Pas facile de donner un âge à Maria. Son visage lumineux et son regard profond, comme la foi qui l’habite, lui donnent une jeunesse et une sérénité qui tranchent avec l’environnement dans lequel elle vit. Car Maria Ruiz, d’origine espagnole, vit aujourd’hui à Jérusalem, la Ville sainte. Elle est même, depuis novembre 2023, vierge consacrée du Patriarcat latin. Dans la vie quotidienne, cette femme vivante est surtout artiste iconographe : elle écrit, c’est le terme consacré, des icônes.
Un travail qui, dans la fidélité au cadre monastique qui lui a fait découvrir cet art, a été dès l’origine un "chemin de prière, explique Maria, qui prend toute ma personne, à la fois physique, sensoriel, émotionnel." Sa foi en est devenue plus incarnée et plus concrète : "Je vois le visage de la personne avec laquelle je suis en train de parler dans la prière, ajoute celle qui ne se départit jamais tout à fait de la mystique contemplative, et je fais attention à des détails que la vélocité de l’existence nous fait oublier".

Du missel arabe à une exposition sur la "lumière de la grâce"

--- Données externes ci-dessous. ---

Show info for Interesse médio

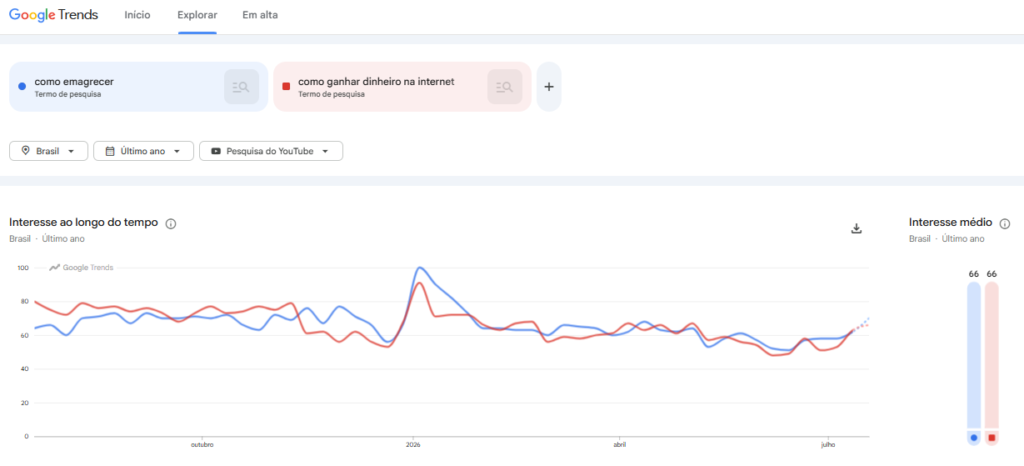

Même si Maria avait déjà consacré sa vie à Dieu quand elle a découvert l’art de l’icône, elle y a puisé le sens de sa véritable vocation. Car, dit-elle, l’iconographie est "une manière d’annoncer l’Évangile". Si le centre de sa vie est bien sa "relation avec le Christ", celle-ci s’exprime dans ce que la jeune femme perçoit comme un "service". Service, en particulier, de l’Église de Jérusalem. Depuis 2021, la vierge consacrée travaille effectivement, à l’appel du cardinal Pizzaballa, à l’illustration des nouveaux livres liturgiques de langue arabe. Un missel, rehaussé de magnifiques planches, a été publié en décembre 2022. L’évangéliaire des dimanches, lui, est en cours.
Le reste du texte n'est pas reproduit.